Seth M. Morton

Getting doctest to play nice with C extensions

(Check out the original Stack Overflow question.)

tl;dr - a working solution in script form

Python’s doctest module is a must-have (must-use?) for anyone documenting their API and including examples. The last thing that you want is for the example(s) in your documentation to have a syntax error, or even worse, show the wrong results! For this reason, it is very important to run your documentation through doctest as a gross reality check that you are not misleading your users with bad documentation.

The problem arises when you write a C extension module for Python, at which point you will find that doctest fails to work on Python 3. It turns out that this occurs for three reasons, all of which are simply related to the fact that the doctest author made the (reasonable) assumption that doctest would only be run on .py files. The three reasons are

  1. A file is assumed to be an importable module only if it ends in “.py”.
  2. On Python 3, extension modules are ABI version tagged.
  3. inspect.function is used to look for functions, but functions in an extension module look like a builtin to the Python interpreter, so inspect.builtin is needed to identify them.

The mitigation for these three reasons are detailed below.

Telling doctest to import “.so” files

The first issue is that doctest only tries to import a file if it ends with “.py”, but extension modules end in “.so”. The behavior of doctest is to read a file as text if it is not importable (this is so files like README.txt can be checked). On Python 2, reading the “.so” file as text works because it handles the bytes/unicode boundary gracefully. On Python 3, reading the “.so” as text results in a UnicodeDecodeError (because all the binary data can’t be decoded) so this strategy does not work.

Fixing this issue is just a matter of redirecting code to the “import” branch if the file extension is “.so”, which is just replacing

if filename.endswith(".py"):

with

if filename.endswith(".py") or filename.endswith(".so"):

Accounting for ABI version tagging

In Python 3, C extension modules can have extra information in the suffix; for example, a file might be named myextension.cpython-34m.so and not myextension.so (check out PEP 3149 for the rationale).

To compensate for this, we just have to replace

m = __import__(filename[:-3])

with

from sysconfig import get_config_var
m = __import__(filename[:-3] if filename.endswith(".py") else filename.replace(get_config_var("EXT_SUFFIX"), ""))

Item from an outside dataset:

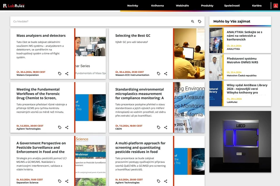Open tags on the Selecting the Best GC card

[x=158, y=73]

Helping inspect identify that your function is a function

The inspect module is extremely useful for performing introspection at runtime. doctest uses inspect.function to identify if an object is a function, but this function does not identify functions in a C extension as a function, because these are considered by the interpreter to be a builtin. Because of this, inspect.builtin is needed to identify functions in a C extension.

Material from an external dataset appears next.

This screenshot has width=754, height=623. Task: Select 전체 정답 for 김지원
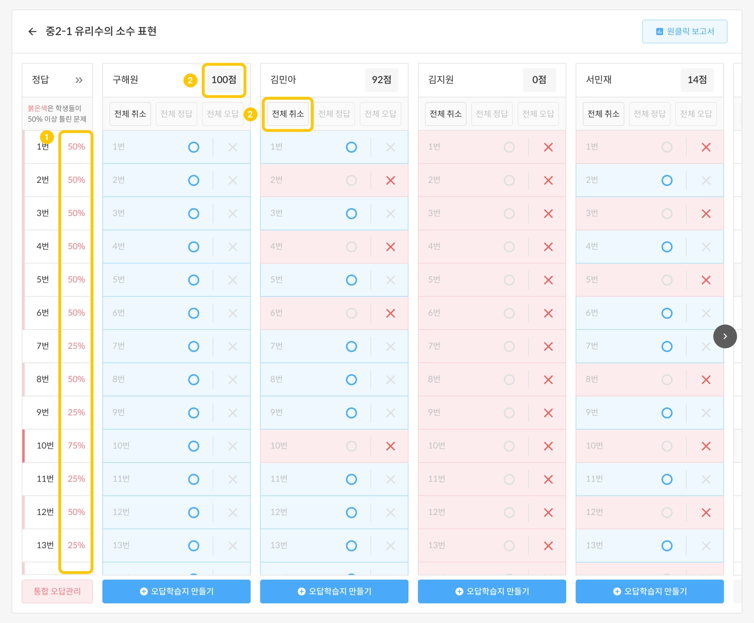(491, 114)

To handle this requires adding a call to inspect.builtin in doctest by replacing

if ((inspect.isfunction(val) or inspect.isclass(val)) and

with

if ((inspect.isfunction(val) or inspect.isbuiltin(val) or inspect.isclass(val)) and

A doctest patch script

The three above solutions are included in the following script, and the script can be used to create a patched version of doctest that work for C extensions on Python 3. You can download the script from this Gist.

"""\
Copies doctest.py from the stdlib to the current directory,
and modifies it so that

  a) It will load "*.so" files as modules just like a "*.py" file
  b) It recognizes functions defined in "*.so" files
  c) Remove the configuration extension from the "*.so" files (on Python3)

With these enhancements, doctest can be run on a C python extension module.
"""
from __future__ import print_function

import sys
import inspect
import doctest

# Get the source file location
dt_location = inspect.getsourcefile(doctest)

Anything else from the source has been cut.